The iPad is one heck of a powerful, portable and versatile machine.

I was an early adapter, picking one up in Las Vegas shortly after it was released in March 2010.

With out a doubt, no other electronic device in my house has been used and abused as much as that original iPad.

The kids love it for games, reading and surfing the net. The educational potential has always been obvious to me. Features like videos, animations, definitions, flashcards, and quizzes are plentiful.

Last March, Steve Jobs unveiled the second generation - iPad 2 which was a major step up over mine. It featured two cameras (the original had neither), was twice as fast,  3% thinner than its predecessor and 15% lighter. 

As much as I wanted one, there was no justifying purchasing it after buying a new 27 inch I7 Mac. So I waited for Christmas thinking it would make a great present for Kristine. Of course it was and I never get to use it.

Kris is a teacher and apparently she may be getting another iPad for her classroom. Her school is not alone, more and more schools are jumping on the digital bandwagon and adopting iPads for daily use in the classroom.

Yesterday, Apple announced the results of a partnership with  textbook publishers Houghton Mifflin Harcourt. They performed a pilot study using an iPad text for Algebra 1 courses, and found that 20 percent more students (78 percent compared to 59 percent) scored ‘Proficient’ or ‘Advanced’ in subject comprehension when using tablets rather than paper textbook counterparts.

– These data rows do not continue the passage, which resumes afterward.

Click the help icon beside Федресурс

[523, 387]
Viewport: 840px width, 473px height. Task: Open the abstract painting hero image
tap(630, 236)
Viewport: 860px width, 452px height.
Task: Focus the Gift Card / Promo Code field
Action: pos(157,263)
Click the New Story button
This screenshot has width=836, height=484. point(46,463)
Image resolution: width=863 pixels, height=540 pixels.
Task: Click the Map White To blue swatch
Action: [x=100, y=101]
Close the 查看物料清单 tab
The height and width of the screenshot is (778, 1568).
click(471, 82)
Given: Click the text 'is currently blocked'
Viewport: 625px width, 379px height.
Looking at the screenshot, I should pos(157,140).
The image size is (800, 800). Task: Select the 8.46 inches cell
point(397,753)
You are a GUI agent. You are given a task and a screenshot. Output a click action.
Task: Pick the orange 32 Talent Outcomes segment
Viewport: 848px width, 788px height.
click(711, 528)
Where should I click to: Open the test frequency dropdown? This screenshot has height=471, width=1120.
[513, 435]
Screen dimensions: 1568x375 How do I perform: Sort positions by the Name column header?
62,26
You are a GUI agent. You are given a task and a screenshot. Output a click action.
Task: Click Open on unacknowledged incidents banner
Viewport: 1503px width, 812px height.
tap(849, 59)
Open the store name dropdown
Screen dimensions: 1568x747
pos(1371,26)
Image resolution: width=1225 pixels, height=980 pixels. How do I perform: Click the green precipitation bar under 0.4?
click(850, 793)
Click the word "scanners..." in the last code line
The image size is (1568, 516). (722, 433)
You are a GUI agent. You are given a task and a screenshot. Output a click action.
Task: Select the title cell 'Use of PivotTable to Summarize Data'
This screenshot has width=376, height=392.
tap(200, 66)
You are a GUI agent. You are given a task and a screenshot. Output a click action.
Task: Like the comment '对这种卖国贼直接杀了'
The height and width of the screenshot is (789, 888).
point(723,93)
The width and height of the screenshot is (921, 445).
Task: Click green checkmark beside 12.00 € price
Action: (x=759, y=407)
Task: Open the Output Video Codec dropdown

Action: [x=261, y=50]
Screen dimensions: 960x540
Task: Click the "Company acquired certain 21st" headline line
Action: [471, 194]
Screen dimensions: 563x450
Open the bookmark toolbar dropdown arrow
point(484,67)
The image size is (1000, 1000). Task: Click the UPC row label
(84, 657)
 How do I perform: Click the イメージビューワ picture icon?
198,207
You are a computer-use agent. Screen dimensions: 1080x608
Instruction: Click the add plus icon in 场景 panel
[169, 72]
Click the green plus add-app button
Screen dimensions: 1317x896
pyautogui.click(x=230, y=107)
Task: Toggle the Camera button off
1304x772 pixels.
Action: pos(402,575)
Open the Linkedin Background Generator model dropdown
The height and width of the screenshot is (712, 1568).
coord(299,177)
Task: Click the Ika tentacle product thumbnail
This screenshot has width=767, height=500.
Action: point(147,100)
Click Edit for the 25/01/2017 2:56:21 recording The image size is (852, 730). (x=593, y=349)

It looks like the iPad helps students better connect with content and learning. McGraw-Hill Education has joined iBooks Textbooks, and it’s currently offering five high school math and science titles designed for the iPad, planning to double its  offerings this year with the texts sold through the iBookstore. This marks a first for McGraw-Hill — producing high school text specifically for the iPad and it lets them add interactive features and multimedia.

Wired's Geekdad pointed out that a study centered on an iPad game, Motion Math, showed  that tFifth graders who regularly played the game for 20 minutes per day over a five-day period increased their test scores by 15 percent on average!

Pilot courses and iPad programs have cropped up all over the United States.

How far can we from a 1:1 iPad program to ensure students reap the benefits of these fantastic units. Many school boards may not be on board because they see them as an expensive and expendable budget item. I think they need to look at the opportunity, the cost savings on e-books alone might justify the costs.